## Begin GIVEN INFORMATION

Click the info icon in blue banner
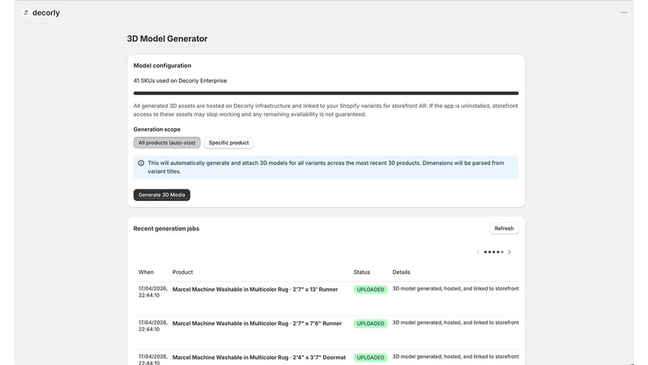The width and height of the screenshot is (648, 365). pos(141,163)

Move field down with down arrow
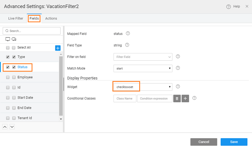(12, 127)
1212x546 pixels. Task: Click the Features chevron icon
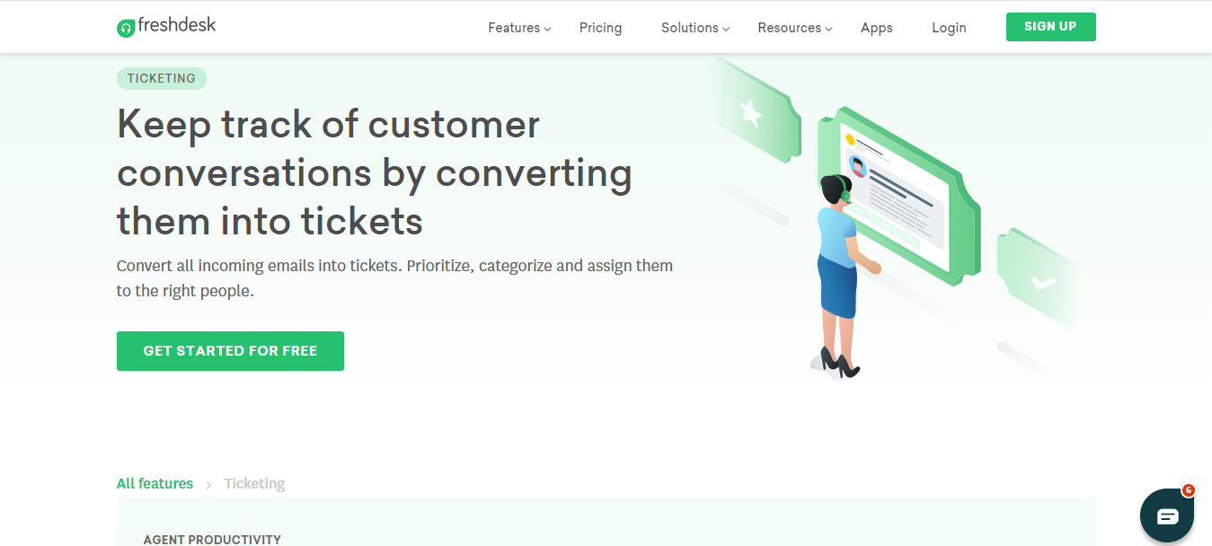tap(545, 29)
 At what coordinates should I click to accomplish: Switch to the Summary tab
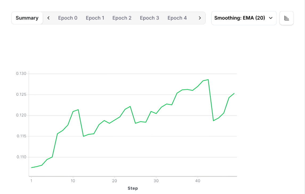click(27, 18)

## End GIVEN INFORMATION
## Begin GIVEN INFORMATION

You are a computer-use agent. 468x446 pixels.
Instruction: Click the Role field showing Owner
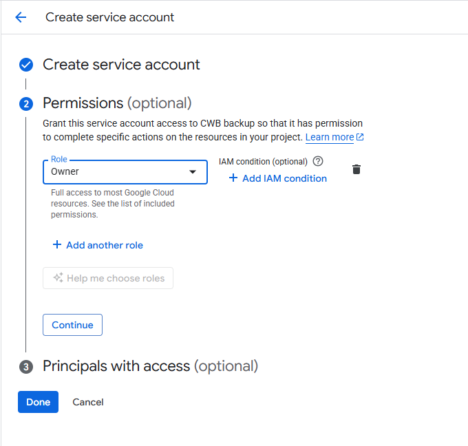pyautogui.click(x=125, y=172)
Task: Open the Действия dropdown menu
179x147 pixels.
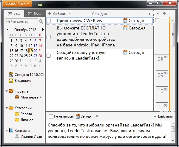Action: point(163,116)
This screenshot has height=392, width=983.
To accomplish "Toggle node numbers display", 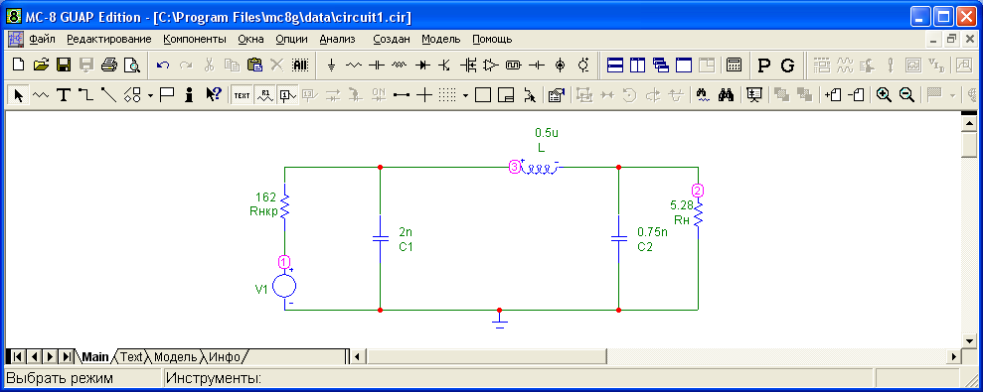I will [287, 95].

## End GIVEN INFORMATION

Convert the records starting at the line containing "At what coordinates" and ending at the line containing "click(27, 18)" into a numbered list, with blank lines omitted and the pictures left out.

1.  At what coordinates should I click to accomplish: Switch to the Summary tab
2. click(27, 18)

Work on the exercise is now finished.